Text under study:
<<<<

Rajah & Tann Singapore and Christopher & Lee Ong have acted for TSH Resources on its secondary listing in Singapore. Primarily listed in Malaysia, TSH Resources is principally engaged in oil palm cultivation and the processing of fresh fruit bunches into crude palm oil and palm kernel. As of the date of listing, TSH Resources had a market capitalisation of approximately RM1.38 billion (US$289m). Partners Raymond Tong and Jasselyn Seet from Rajah & Tann Singapore led the firms’ team in the transaction, alongside partner Por Chuei Ying from Christopher & Lee Ong.
Rajah & Tann Singapore is advising Hsteel on its S$140 million (US$102m) investment in New Vision Holding, which is presently held by The Place Singapore Investment (a subsidiary of Singapore-listed The Place Holdings), MCC Land (Singapore) and Sun Card. Partners Danny Lim and Cynthia Wu (capital markets/M&A), together with partner Elsa Chai (corporate real estate), are leading the firm’s team in the transaction.

>>>>

Required tasks:
1) In the law-firm deal roundup, translate this sentence into French: "As of the date of listing, TSH Resources had a market capitalisation of approximately RM1.38 billion (US$289m)."
2) Write a continuation of the law-firm deal roundup, starting after its final sentence.

Information given:
<<<<

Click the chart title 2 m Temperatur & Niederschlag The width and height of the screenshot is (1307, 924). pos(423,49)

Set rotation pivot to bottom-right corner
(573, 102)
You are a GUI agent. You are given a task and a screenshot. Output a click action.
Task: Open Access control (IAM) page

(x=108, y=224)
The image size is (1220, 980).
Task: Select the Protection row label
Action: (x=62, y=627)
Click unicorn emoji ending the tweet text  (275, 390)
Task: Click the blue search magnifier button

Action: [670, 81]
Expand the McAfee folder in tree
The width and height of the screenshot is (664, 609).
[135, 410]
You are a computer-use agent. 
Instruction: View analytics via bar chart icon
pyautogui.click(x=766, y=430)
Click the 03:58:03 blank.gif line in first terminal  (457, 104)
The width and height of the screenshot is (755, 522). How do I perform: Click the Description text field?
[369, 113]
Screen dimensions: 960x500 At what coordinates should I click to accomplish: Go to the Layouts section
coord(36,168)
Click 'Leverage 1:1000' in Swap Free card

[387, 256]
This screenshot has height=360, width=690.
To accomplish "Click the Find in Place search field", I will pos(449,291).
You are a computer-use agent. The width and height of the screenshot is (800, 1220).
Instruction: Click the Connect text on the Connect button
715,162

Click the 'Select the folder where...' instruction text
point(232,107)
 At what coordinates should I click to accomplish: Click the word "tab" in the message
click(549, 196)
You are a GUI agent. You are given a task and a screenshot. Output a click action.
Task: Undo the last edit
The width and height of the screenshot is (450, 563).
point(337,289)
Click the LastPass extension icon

>>>>

Answers given:
1) À la date de la cotation, TSH Resources affichait une capitalisation boursière d'environ 1,38 milliard de RM (289 millions de dollars US).

2)
Shardul Amarchand Mangaldas has advised JICC-01 Limited Partnership, Hitachi Astemo, Honda Motor and Hitachi Astemo Electric Motor Systems (HAEMS) on procuring the CCI’s approval, filed by way of a Form I notification form. The transaction comprised the acquisition of: (i) 20 percent voting rights in Hitachi Astemo by JICC, together with certain control rights, board representation and other rights; (ii) additional 6.6 percent voting rights in Hitachi Astemo by Honda Motor, such that 40 percent of the voting rights in Hitachi Astemo would be held by Honda Motor; and (iii) 49 percent shareholding in HAEMS by Hitachi Astemo, such that 100 percent of the shareholding of HAEMS is held by Hitachi Astemo. Partners Shweta Shroff Chopra and Gauri Chhabra, supported by managing partner Pallavi Shroff, led the firm’s team in the transaction, which is valued at approximately Rs188.56 billion (US$2.27b) and closed on October 17, 2023.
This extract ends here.